**Assignment**.
Please repeat the records word for word and skip the pictures.

START Data for this task

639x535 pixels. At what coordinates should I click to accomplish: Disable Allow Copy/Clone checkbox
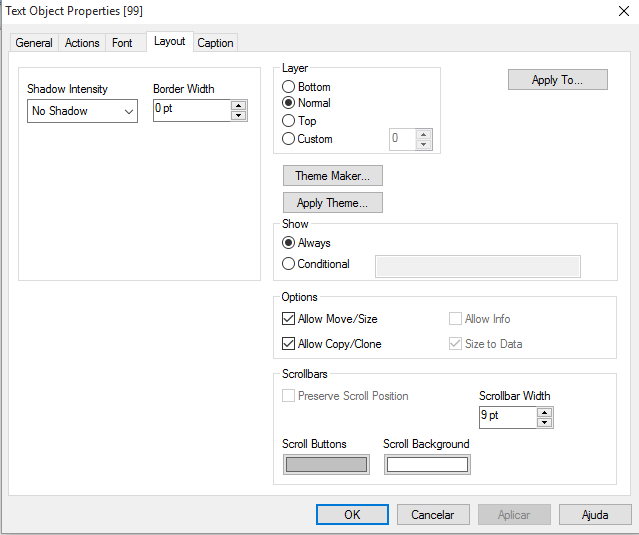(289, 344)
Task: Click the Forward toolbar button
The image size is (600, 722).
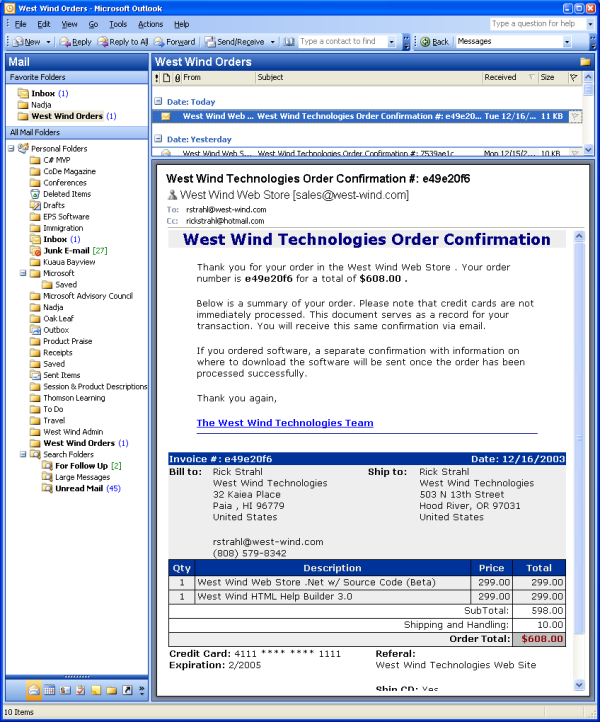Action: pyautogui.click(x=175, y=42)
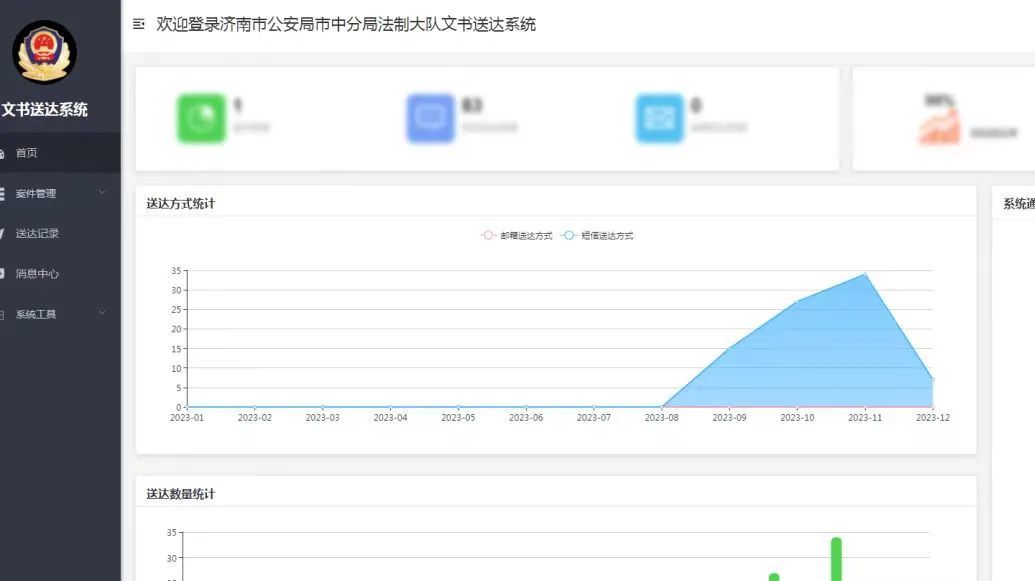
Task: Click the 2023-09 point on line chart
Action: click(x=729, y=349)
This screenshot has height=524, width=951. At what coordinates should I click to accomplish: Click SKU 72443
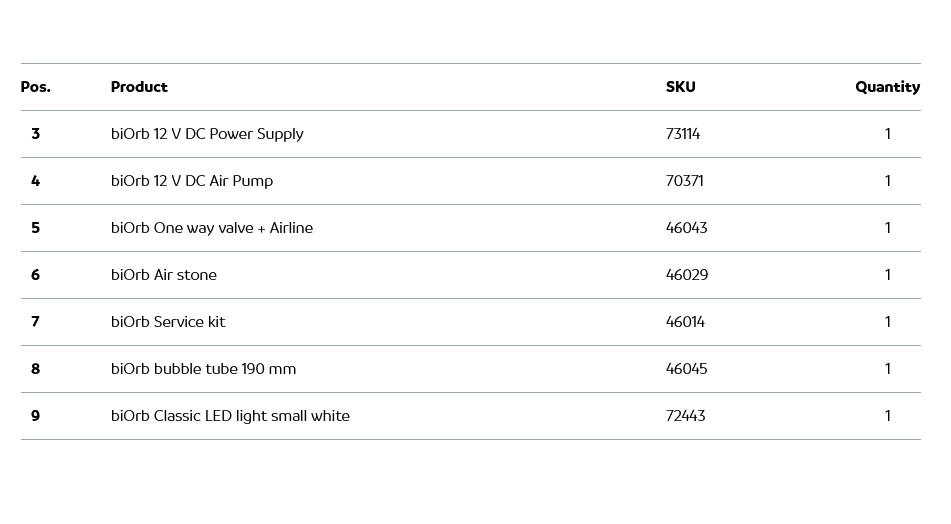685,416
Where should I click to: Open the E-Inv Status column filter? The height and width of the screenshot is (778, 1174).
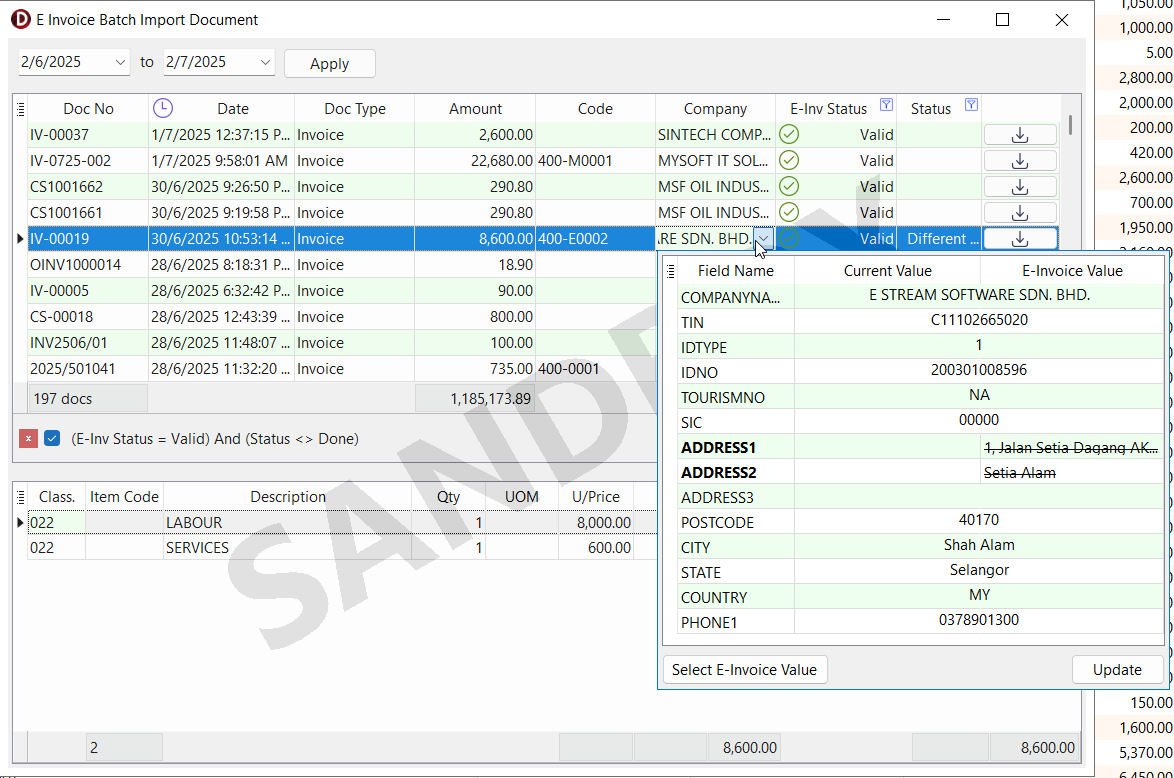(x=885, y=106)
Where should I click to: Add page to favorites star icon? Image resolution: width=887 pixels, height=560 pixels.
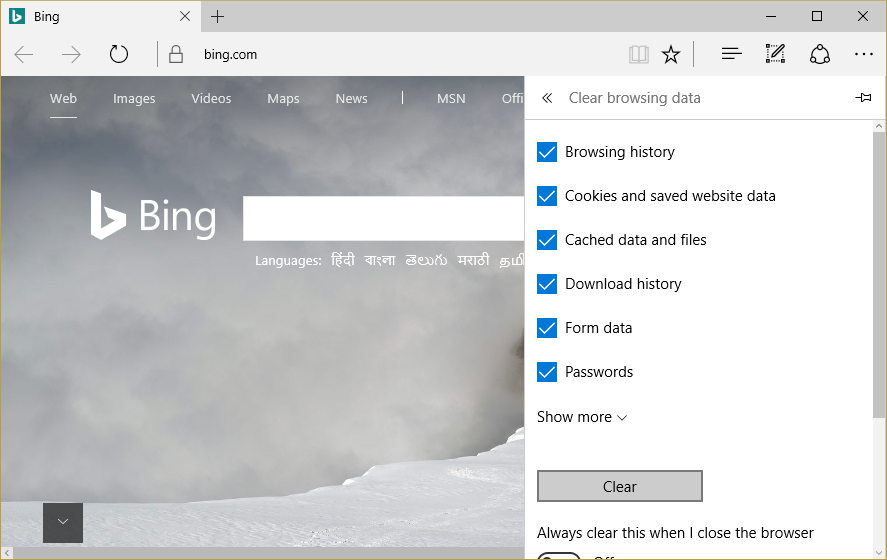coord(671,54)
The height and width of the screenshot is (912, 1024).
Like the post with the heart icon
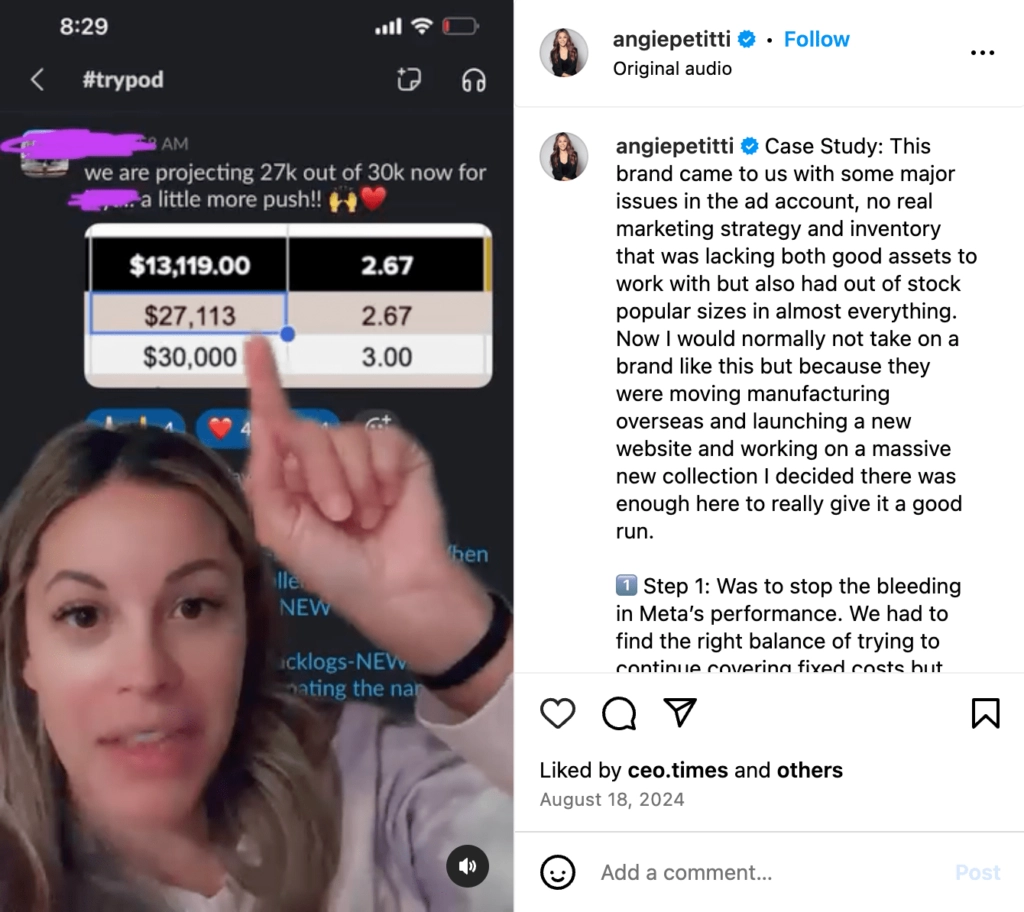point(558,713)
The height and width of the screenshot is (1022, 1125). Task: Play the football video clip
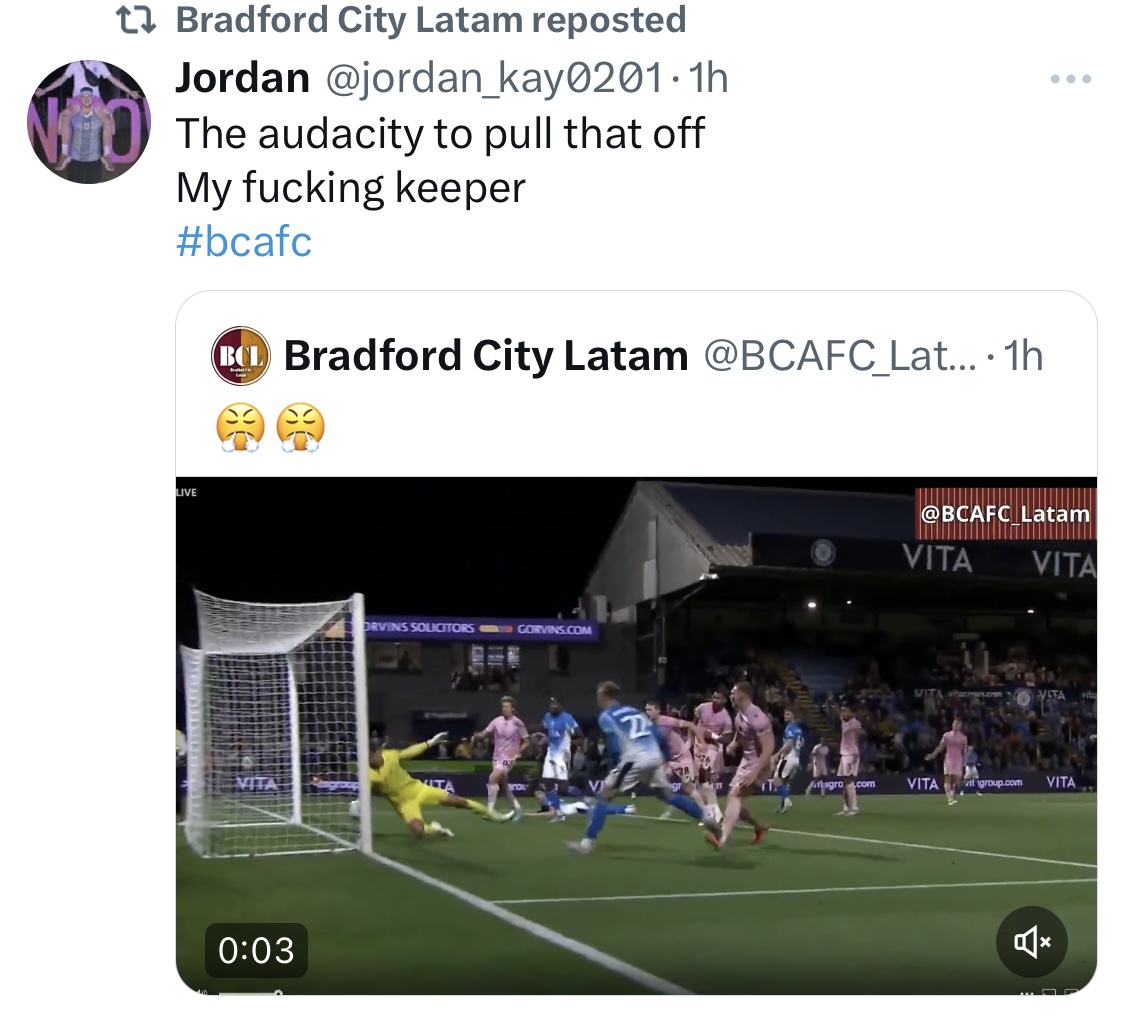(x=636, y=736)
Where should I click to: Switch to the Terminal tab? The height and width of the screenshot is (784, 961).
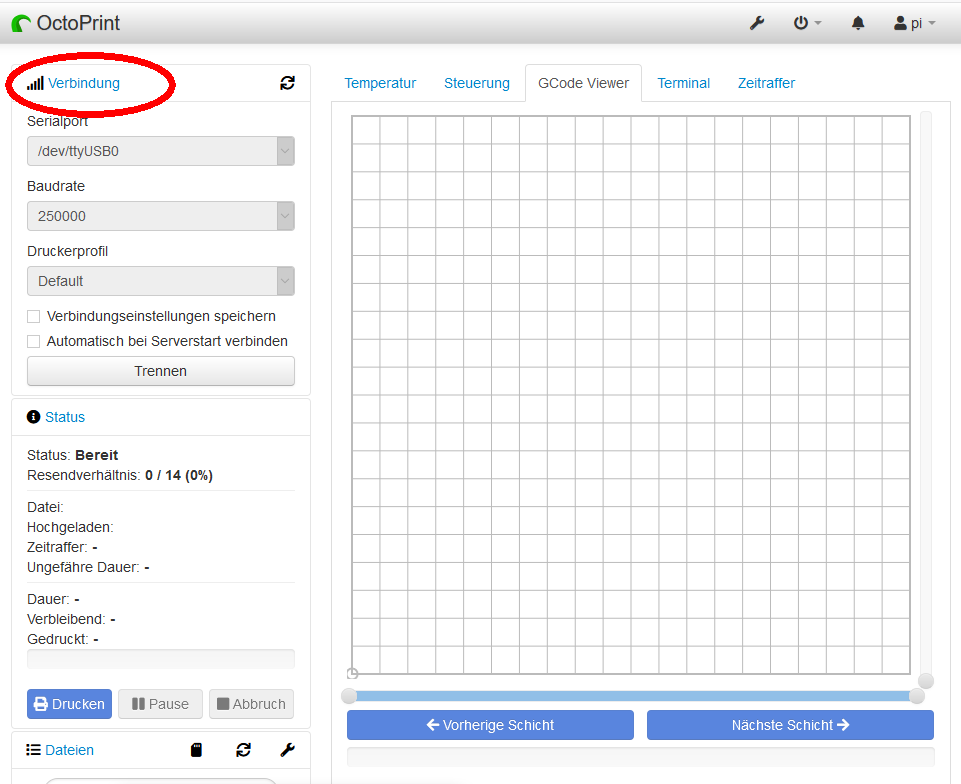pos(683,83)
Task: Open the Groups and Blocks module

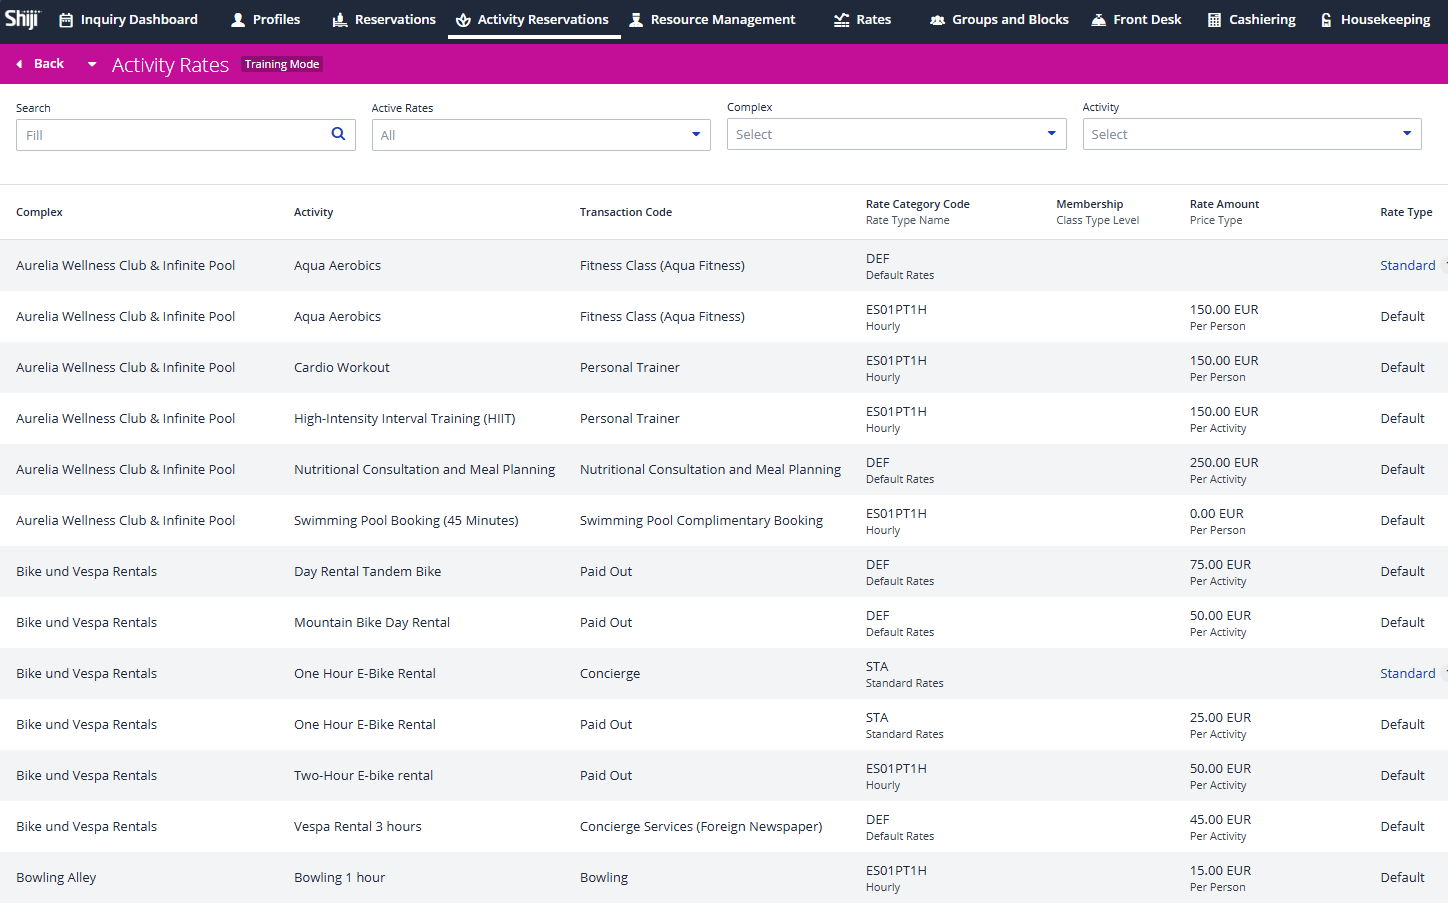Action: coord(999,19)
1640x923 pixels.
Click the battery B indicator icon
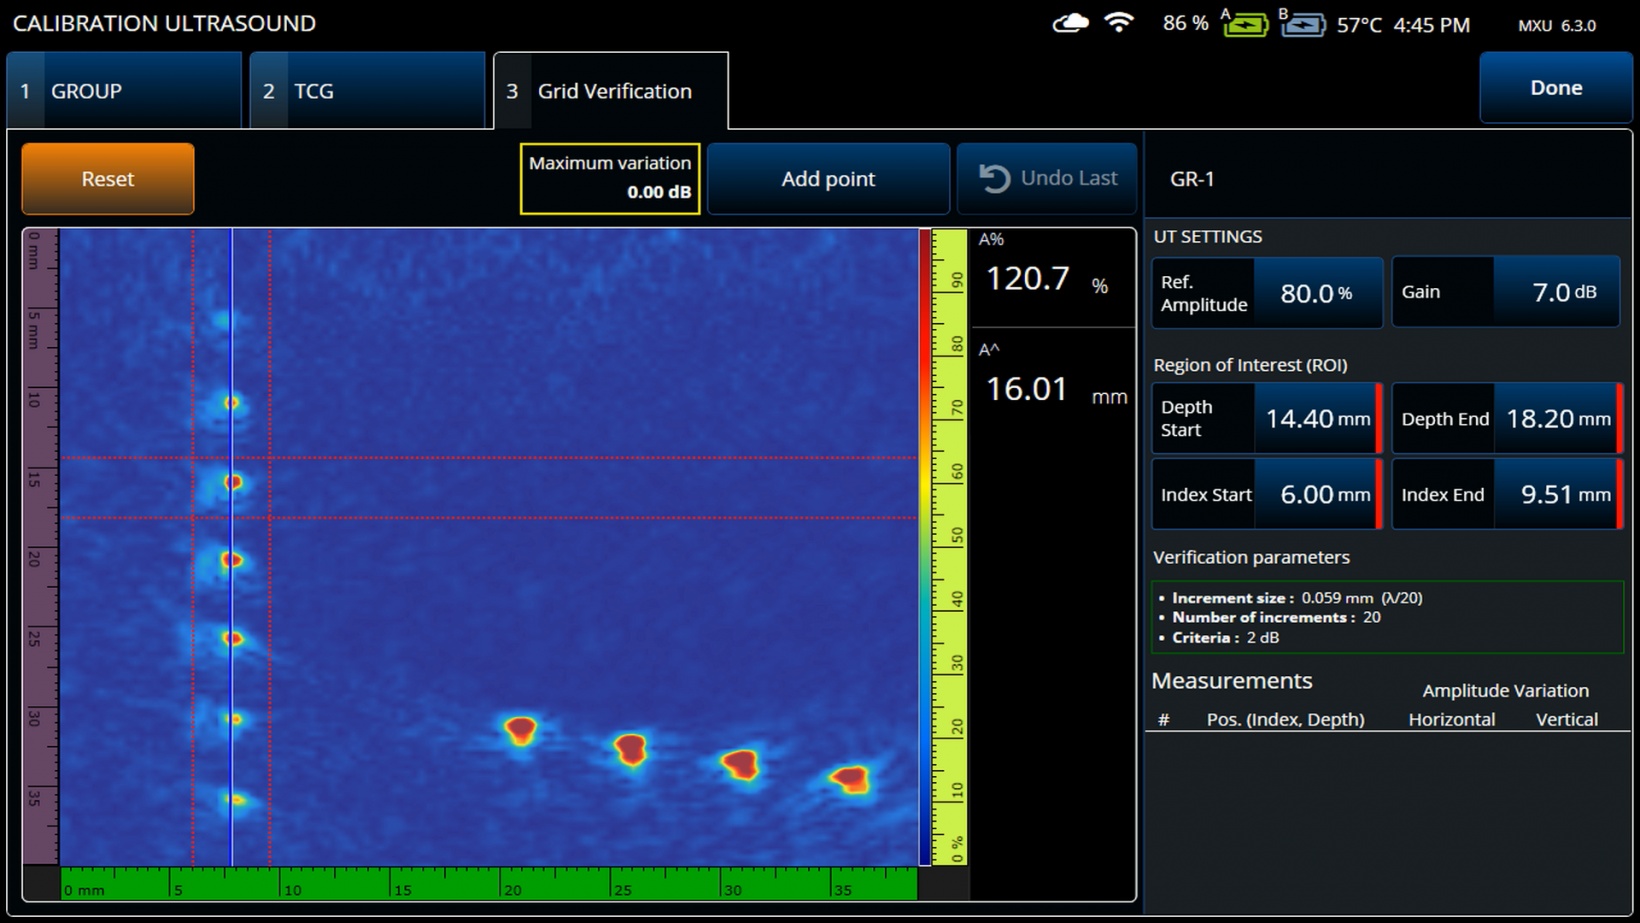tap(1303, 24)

END Data for this task

**Answer box**.
639x535 pixels. At what coordinates should I click to accomplish: Disable Allow Copy/Clone checkbox
(289, 344)
Task: Click the Forward toolbar button
The image size is (600, 722).
Action: pyautogui.click(x=175, y=42)
Task: Click the 2023-09 point on line chart
Action: click(x=729, y=349)
This screenshot has height=524, width=951. At what coordinates should I click to accomplish: Click SKU 72443
685,416
Where should I click to: Open the E-Inv Status column filter? The height and width of the screenshot is (778, 1174).
(x=885, y=106)
Where should I click to: Add page to favorites star icon? Image resolution: width=887 pixels, height=560 pixels.
coord(671,54)
The height and width of the screenshot is (912, 1024).
Like the post with the heart icon
point(558,713)
The height and width of the screenshot is (1022, 1125). Task: Play the football video clip
(x=636, y=736)
Where should I click to: Switch to the Terminal tab? The height and width of the screenshot is (784, 961).
pos(683,83)
Task: Open the Groups and Blocks module

Action: coord(999,19)
1640x923 pixels.
Click the battery B indicator icon
tap(1303, 24)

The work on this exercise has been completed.